Pain management: Medications like gabapentin, pregabalin, or duloxetine can help manage neuropathic pain.
Supportive measures:
Physical therapy to improve strength, coordination, and balance.
Occupational therapy to help with daily activities.
Nutritional counseling to optimize vitamin intake (vitamin B12 deficiency can worsen neuropathy).
Nerve stimulation techniques (e.g., transcutaneous electrical nerve stimulation – TENS) for pain relief (consideration in consultation with a pain specialist).
Monitoring:
Schedule regular follow-up visits to monitor symptom progression, response to treatment, and potential complications (e.g., falls due to gait instability).
Patient Education:
Educate the patient about CIPN, risk factors, and potential long-term effects.
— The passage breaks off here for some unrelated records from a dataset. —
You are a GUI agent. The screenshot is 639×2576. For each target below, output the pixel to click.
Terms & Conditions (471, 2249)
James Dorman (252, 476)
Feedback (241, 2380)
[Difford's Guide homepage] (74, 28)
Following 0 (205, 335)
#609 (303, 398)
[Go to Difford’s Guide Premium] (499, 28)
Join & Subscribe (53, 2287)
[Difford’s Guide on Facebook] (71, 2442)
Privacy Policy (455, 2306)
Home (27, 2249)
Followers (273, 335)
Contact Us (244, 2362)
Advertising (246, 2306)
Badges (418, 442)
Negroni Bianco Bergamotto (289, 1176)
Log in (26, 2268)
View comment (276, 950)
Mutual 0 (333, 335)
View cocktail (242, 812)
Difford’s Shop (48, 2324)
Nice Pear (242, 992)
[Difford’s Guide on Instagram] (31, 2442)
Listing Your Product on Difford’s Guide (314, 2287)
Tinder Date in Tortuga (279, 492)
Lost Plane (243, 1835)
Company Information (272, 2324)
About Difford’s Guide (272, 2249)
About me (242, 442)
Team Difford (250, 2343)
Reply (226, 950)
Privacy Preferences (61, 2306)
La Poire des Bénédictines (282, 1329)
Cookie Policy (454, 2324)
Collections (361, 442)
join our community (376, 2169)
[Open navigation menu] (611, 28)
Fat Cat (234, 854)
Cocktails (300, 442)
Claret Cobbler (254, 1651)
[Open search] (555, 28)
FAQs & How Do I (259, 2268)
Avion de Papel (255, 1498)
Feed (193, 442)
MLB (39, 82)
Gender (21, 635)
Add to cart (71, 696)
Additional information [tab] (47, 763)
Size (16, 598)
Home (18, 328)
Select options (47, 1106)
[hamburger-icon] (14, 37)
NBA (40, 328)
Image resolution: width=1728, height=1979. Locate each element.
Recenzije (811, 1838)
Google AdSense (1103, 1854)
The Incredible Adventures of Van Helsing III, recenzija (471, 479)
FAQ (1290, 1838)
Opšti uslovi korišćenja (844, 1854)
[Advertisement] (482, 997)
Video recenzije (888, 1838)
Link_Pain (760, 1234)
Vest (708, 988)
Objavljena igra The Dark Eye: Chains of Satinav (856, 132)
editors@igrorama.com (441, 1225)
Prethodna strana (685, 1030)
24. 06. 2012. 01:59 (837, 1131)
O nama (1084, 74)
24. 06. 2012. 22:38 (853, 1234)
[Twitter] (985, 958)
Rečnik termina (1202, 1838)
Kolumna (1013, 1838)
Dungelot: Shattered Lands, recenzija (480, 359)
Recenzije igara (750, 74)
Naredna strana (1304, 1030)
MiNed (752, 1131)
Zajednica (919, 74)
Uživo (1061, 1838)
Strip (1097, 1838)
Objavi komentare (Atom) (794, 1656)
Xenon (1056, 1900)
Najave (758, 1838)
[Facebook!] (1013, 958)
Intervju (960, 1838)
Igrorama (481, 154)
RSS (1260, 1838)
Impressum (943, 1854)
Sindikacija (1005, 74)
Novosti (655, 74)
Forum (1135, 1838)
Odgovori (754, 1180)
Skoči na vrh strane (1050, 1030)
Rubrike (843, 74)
Provide information on managing symptoms at home, including pain management strategies and self-care measures (e.g., foot care, avoiding triggers like cold exposure).
Encourage communication with the healthcare team for any worsening of symptoms or concerns.
Additional Notes:
Document any other relevant information, such as:
Communication with consulting physicians (e.g., oncologist, neurologist, pain specialist)
Consideration of genetic testing for susceptibility to CIPN (may be helpful in future treatment decisions)
Importance of using appropriate footwear to protect the feet and prevent injuries
Prognosis discussion based on the type and severity of CIPN, potential for improvement after chemotherapy completion.